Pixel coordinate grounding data
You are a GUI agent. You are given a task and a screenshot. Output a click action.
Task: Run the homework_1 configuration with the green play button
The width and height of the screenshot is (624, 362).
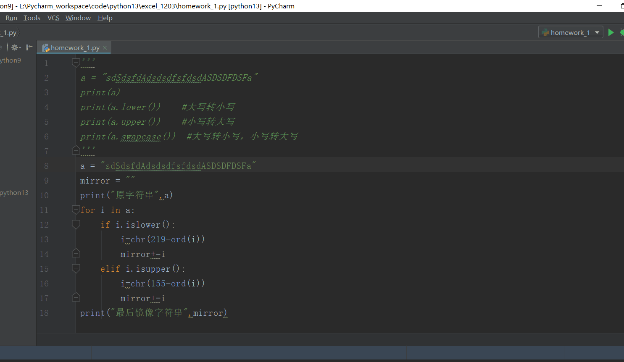tap(611, 32)
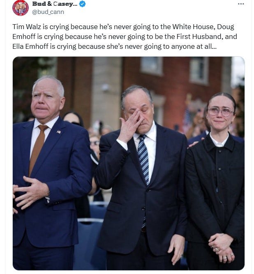
Task: Open the three-dot more options menu
Action: pyautogui.click(x=241, y=4)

> Work item
Leave out the pictures and output the rest of the records exactly.

> Output for this task
You are a GUI agent. You are given a task and a screenshot. Output a click action.
Task: Run the homework_1 configuration with the green play button
The width and height of the screenshot is (624, 362).
tap(611, 32)
Task: Open the three-dot more options menu
Action: pyautogui.click(x=241, y=4)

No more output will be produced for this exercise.